Economy January 28, 2026

Norway’s Wealth Fund Raises U.S. Treasury Holdings in Second Half of 2025

Norges Bank Investment Management increases exposure to U.S. Treasuries as overall U.S. allocation edges higher

By Leila Farooq
Norway’s Wealth Fund Raises U.S. Treasury Holdings in Second Half of 2025

Norway’s $2.2 trillion sovereign wealth fund increased its holdings of U.S. Treasuries in the second half of 2025, raising the value to $199 billion, or 9.4% of total assets, as of Dec. 31. The fund’s overall allocation to U.S. assets climbed to 52.9% at year-end, even as some large Northern European investors have signaled wariness about U.S. assets amid geopolitical tensions.

Key Points

  • Norway’s sovereign wealth fund increased U.S. Treasury holdings to $199 billion, or 9.4% of its investments, as of Dec. 31, 2025.
  • Overall allocation to U.S. assets rose to 52.9% at the end of 2025, up from 52.4% six months earlier, affecting equities, bonds and property exposure.
  • Some large Northern European investors have signaled caution on U.S. assets amid geopolitical tensions; Sweden’s Alecta and Denmark’s AkademikerPension have sold or are selling U.S. Treasuries.

The value of U.S. Treasuries held by Norway’s $2.2 trillion sovereign wealth fund rose during the second half of 2025, according to the fund’s latest data. As of December 31, Norges Bank Investment Management held $199 billion in U.S. Treasuries, representing 9.4% of the fund’s total investments.

That contrasts with the position at mid-year, when U.S. Treasuries were valued at $181 billion and made up 9.2% of the fund’s portfolio as of June 30. Over the past five years, the fund’s holdings of U.S. Treasuries have increased in both absolute value and as a share of total investments.

Historic year-end figures show U.S. Treasuries accounted for 6.9% of the fund in 2021, worth $100 billion; 8% in 2022, worth $104 billion; 8.4% in 2023, worth $132 billion; and 8.7% in 2024, worth $158 billion. The most recent increase continues that trajectory into 2025.

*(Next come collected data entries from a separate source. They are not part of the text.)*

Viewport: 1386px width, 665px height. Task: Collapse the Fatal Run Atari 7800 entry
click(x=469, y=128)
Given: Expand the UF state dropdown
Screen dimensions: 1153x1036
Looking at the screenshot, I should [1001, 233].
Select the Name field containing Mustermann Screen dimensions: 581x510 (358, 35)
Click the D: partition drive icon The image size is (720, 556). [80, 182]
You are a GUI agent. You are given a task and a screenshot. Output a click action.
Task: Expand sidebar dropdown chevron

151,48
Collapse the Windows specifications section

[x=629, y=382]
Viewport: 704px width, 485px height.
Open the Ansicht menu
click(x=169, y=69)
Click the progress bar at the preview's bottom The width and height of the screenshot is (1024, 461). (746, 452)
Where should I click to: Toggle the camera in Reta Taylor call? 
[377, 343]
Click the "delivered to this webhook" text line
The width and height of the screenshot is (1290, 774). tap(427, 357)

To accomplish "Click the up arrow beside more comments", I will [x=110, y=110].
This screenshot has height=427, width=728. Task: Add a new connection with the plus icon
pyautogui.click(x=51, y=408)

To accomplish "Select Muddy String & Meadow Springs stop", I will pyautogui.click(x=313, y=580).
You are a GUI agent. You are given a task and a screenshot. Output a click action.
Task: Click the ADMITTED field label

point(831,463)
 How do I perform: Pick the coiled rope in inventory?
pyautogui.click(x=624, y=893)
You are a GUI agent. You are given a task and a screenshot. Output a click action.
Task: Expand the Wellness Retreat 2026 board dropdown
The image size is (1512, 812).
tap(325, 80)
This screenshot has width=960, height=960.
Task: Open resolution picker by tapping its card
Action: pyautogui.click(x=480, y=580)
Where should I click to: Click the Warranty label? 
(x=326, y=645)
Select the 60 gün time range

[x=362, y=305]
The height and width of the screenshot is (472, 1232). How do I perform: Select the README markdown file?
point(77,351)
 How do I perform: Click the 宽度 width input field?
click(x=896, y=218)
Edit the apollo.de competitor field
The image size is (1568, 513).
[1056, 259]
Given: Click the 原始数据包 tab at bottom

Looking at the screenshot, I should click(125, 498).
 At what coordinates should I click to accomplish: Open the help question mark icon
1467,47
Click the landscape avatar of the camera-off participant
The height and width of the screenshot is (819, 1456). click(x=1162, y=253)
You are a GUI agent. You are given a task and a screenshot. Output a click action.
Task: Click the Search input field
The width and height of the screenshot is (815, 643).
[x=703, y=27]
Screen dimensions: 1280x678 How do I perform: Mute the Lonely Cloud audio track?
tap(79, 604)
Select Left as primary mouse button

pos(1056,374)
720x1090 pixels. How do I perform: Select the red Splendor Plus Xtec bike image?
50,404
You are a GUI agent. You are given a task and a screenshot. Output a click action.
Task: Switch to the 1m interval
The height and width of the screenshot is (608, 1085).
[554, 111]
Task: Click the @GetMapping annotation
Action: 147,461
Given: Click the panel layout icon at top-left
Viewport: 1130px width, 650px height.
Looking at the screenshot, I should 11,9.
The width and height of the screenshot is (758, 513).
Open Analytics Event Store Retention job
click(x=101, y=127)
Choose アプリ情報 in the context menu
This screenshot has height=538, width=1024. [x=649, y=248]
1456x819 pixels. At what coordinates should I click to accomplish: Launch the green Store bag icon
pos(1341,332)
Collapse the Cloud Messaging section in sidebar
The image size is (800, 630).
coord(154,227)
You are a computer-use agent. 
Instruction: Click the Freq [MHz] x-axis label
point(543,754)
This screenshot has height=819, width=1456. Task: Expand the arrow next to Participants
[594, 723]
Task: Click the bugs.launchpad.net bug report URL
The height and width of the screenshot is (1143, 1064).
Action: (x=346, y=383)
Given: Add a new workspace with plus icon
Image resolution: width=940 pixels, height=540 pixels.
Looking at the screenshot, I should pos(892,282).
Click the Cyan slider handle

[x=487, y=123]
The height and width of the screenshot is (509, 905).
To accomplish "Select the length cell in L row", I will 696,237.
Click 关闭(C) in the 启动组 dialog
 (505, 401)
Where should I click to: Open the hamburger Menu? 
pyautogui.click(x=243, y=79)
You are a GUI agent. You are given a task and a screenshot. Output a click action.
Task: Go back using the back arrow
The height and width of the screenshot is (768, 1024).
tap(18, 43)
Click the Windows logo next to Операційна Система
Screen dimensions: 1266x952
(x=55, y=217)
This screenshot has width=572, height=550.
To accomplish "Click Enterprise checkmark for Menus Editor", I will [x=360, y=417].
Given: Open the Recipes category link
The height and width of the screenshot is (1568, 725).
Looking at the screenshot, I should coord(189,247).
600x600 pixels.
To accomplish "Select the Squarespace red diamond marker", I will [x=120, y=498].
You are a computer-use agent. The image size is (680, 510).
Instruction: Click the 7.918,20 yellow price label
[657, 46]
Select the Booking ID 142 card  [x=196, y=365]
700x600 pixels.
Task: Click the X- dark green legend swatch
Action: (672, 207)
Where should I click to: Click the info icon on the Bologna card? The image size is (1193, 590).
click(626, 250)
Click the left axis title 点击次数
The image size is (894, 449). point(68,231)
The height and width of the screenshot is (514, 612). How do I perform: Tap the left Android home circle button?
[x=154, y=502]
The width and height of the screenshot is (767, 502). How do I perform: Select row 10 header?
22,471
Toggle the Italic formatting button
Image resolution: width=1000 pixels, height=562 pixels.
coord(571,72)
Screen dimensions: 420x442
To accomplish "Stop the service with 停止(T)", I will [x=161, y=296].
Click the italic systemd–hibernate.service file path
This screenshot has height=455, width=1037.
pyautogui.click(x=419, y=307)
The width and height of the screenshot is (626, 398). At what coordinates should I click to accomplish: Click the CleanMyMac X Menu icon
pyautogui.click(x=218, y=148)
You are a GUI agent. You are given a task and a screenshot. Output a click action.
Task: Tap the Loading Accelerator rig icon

Overall exposure to the United States across equities, bonds and property reached 52.9% of the fund’s assets at the end of 2025, up from 52.4% six months earlier. The fund did not provide a public rationale for the change in its U.S. Treasuries holdings.

Some large Northern European investors have recently expressed greater caution about holding U.S. assets amid geopolitical tensions, and pension chiefs said last week that this sentiment is contributing to a wider move away from the U.S. market. Sweden’s Alecta and Denmark’s AkademikerPension said they had sold or were in the process of selling their U.S. Treasuries, in contrast to the Norwegian fund’s increased U.S. holdings.

Norges Bank Investment Management manages the Norwegian state’s revenues from oil and gas production, investing those proceeds abroad in bonds, stocks, property and unlisted renewable energy projects. The fund is equivalent to $385,000 for every Norwegian man, woman and child and helps finance roughly 25% of the government’s fiscal budget.

Fund chief executive Nicolai Tangen is scheduled to present the fund’s annual results on Thursday at 0900 GMT.

The reported pattern - steady growth in the value and proportion of U.S. Treasuries held by the fund over recent years - stands alongside a broader divergence among major Northern European institutional investors about exposure to U.S. assets.

Risks

  • Geopolitical tensions have prompted caution among some major Northern European investors regarding U.S. assets, introducing potential volatility for holders of U.S. securities - impacting sovereign wealth funds, pension funds and fixed-income markets.
  • The Norwegian fund did not provide a rationale for its increased U.S. Treasury holdings, creating uncertainty about the strategic drivers behind the portfolio shift - relevant to markets and policy observers.
  • Divergent strategies among large institutional investors - with some reducing U.S. Treasury exposure while Norway’s sovereign fund increases it - could influence demand dynamics in global bond markets and affect fixed-income pricing.